• Extracted material
========================================
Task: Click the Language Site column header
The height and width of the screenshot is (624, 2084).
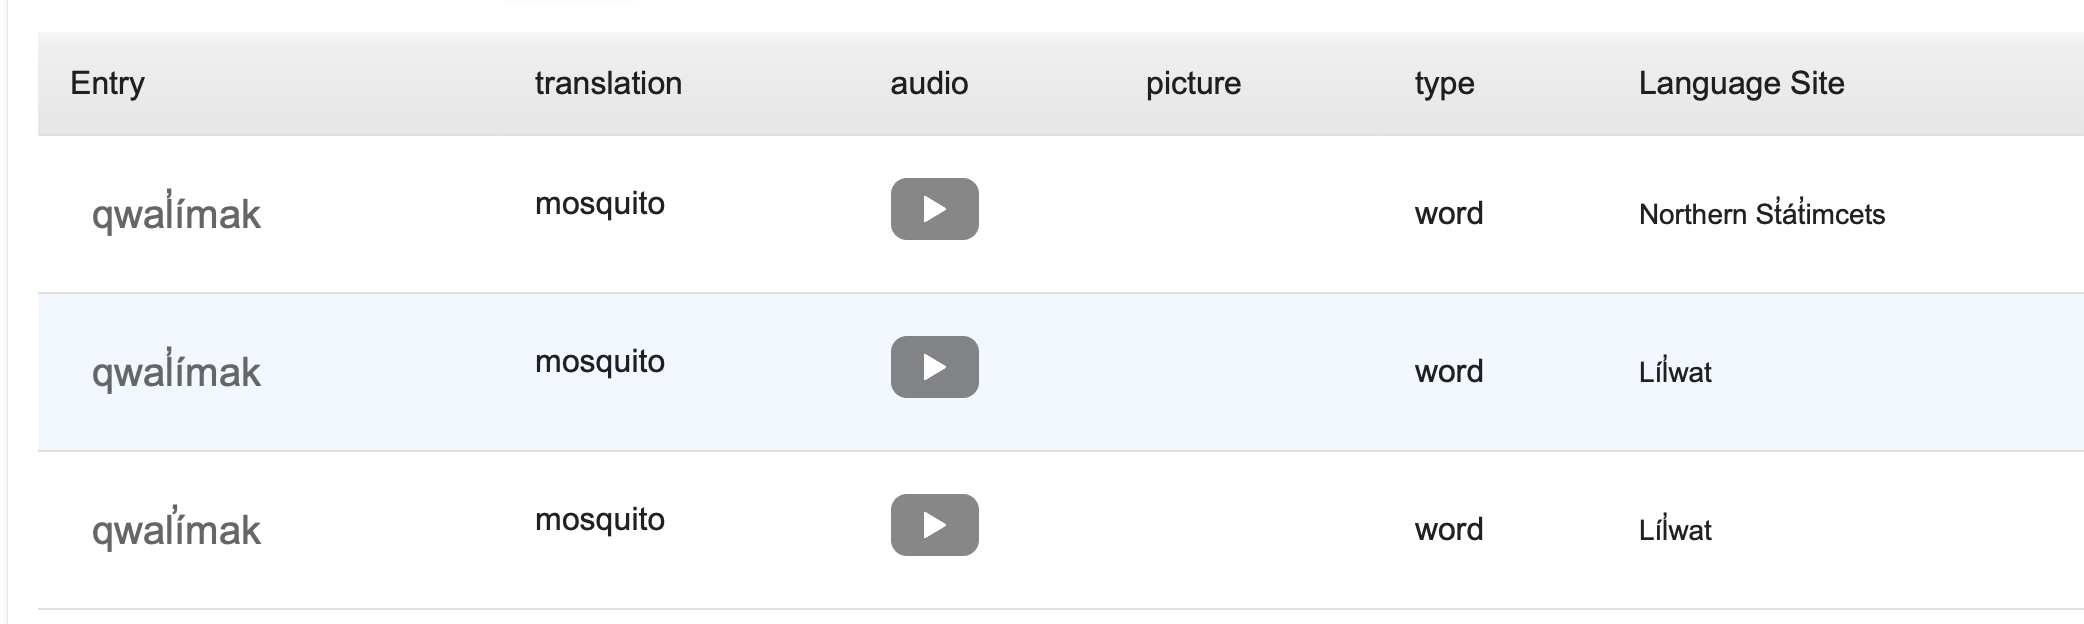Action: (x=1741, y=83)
========================================
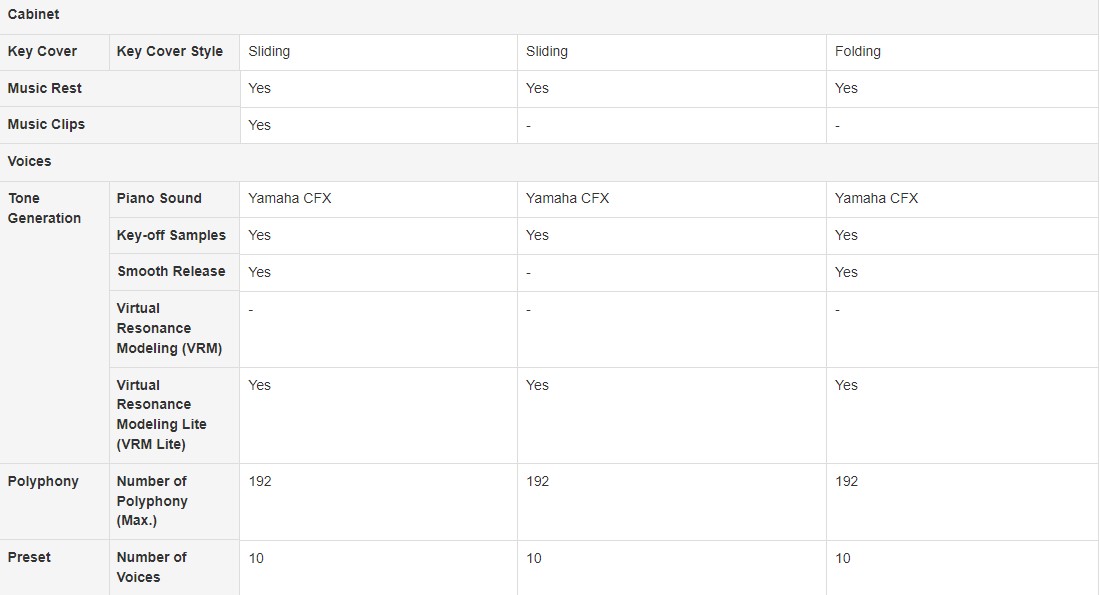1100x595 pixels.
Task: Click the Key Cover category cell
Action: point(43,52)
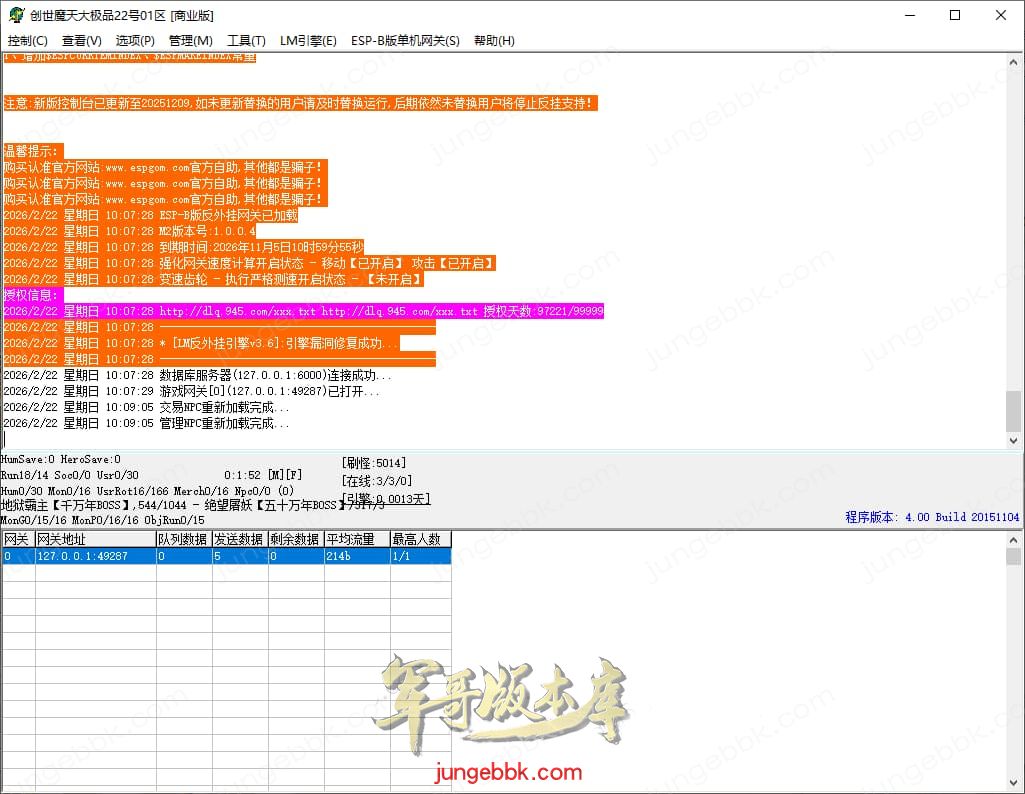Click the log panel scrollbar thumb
========================================
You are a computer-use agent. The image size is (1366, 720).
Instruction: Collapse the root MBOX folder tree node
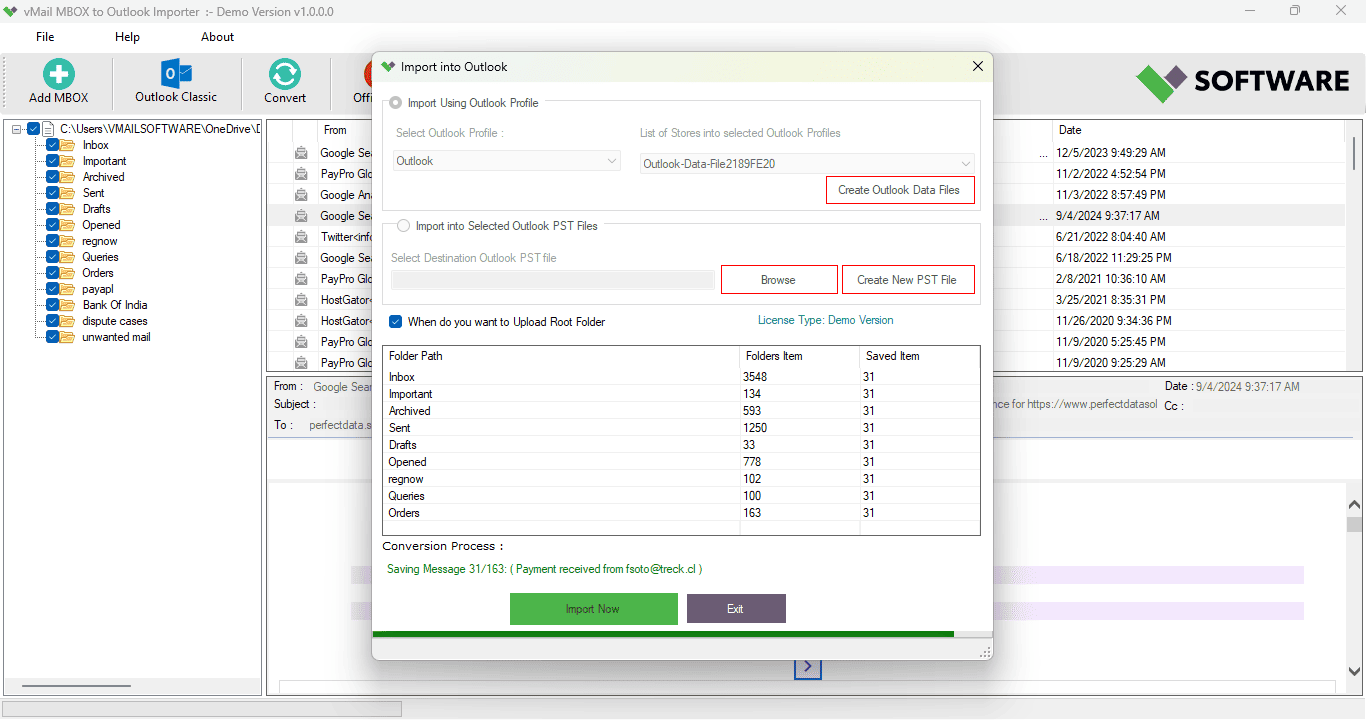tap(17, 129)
========================================
• Exercise prompt
Substitute "image" for "screenshot" in the lines between the one holding "Task: Click the Language Site column header" and the one holding "Action: (x=1741, y=83)", inclusive, leaving everything else unchanged. Omit the pictures from your answer.

• Reply to the task
Task: Click the Language Site column header
The height and width of the image is (624, 2084).
Action: (x=1741, y=83)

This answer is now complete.